▶ _WHAT TO DO_: Your answer should consist of the lines below that hold the word "computer".

─── DATA EXCERPTS

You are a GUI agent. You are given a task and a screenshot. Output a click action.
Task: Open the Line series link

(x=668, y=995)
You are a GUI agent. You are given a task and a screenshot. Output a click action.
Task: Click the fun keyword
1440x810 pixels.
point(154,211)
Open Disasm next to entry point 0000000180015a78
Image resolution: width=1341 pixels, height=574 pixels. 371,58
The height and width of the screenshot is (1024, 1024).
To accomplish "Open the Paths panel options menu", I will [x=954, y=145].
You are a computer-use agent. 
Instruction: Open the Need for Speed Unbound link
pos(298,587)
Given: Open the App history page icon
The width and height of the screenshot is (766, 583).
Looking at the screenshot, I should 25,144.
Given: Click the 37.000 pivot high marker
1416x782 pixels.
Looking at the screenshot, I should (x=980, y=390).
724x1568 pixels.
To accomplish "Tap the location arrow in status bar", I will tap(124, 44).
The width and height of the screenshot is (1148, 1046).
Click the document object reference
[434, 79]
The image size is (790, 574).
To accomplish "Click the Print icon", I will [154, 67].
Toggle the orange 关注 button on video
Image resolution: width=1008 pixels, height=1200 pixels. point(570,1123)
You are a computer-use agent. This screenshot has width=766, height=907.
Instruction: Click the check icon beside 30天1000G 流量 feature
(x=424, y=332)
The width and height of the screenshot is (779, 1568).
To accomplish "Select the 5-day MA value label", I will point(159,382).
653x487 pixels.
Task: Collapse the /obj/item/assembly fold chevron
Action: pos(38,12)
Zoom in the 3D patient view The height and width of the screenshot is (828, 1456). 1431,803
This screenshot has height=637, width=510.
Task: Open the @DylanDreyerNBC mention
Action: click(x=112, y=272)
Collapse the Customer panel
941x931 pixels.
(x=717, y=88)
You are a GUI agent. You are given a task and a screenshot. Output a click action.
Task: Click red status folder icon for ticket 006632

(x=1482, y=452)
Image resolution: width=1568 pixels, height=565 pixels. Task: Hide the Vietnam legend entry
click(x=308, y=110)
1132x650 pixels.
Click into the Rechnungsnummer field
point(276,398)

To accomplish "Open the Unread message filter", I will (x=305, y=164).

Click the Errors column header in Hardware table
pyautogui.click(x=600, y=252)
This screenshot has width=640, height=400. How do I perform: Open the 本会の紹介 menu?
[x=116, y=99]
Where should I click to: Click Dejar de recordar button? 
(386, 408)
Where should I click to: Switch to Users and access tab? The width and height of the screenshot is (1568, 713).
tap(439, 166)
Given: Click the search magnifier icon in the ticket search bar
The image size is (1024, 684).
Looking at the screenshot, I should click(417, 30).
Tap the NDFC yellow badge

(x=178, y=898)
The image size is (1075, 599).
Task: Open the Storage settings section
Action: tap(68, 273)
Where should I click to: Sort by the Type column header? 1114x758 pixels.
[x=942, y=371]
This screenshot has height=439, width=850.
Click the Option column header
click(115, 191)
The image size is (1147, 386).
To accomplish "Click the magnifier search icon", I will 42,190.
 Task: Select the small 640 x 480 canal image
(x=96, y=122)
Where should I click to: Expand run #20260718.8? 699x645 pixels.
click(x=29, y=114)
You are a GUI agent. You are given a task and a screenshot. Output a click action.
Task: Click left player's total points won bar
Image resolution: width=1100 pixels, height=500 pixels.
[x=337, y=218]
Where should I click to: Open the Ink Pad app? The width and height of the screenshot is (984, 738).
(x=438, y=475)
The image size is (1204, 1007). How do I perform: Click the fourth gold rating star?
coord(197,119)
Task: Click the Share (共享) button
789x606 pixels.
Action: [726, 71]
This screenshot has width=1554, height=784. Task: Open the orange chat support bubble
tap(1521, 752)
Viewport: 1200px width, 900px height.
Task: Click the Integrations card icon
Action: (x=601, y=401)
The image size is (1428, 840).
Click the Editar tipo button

──────

▶ _EXERCISE ANSWER_:
You are a computer-use agent. 
You are a computer-use agent. This screenshot has width=766, height=907.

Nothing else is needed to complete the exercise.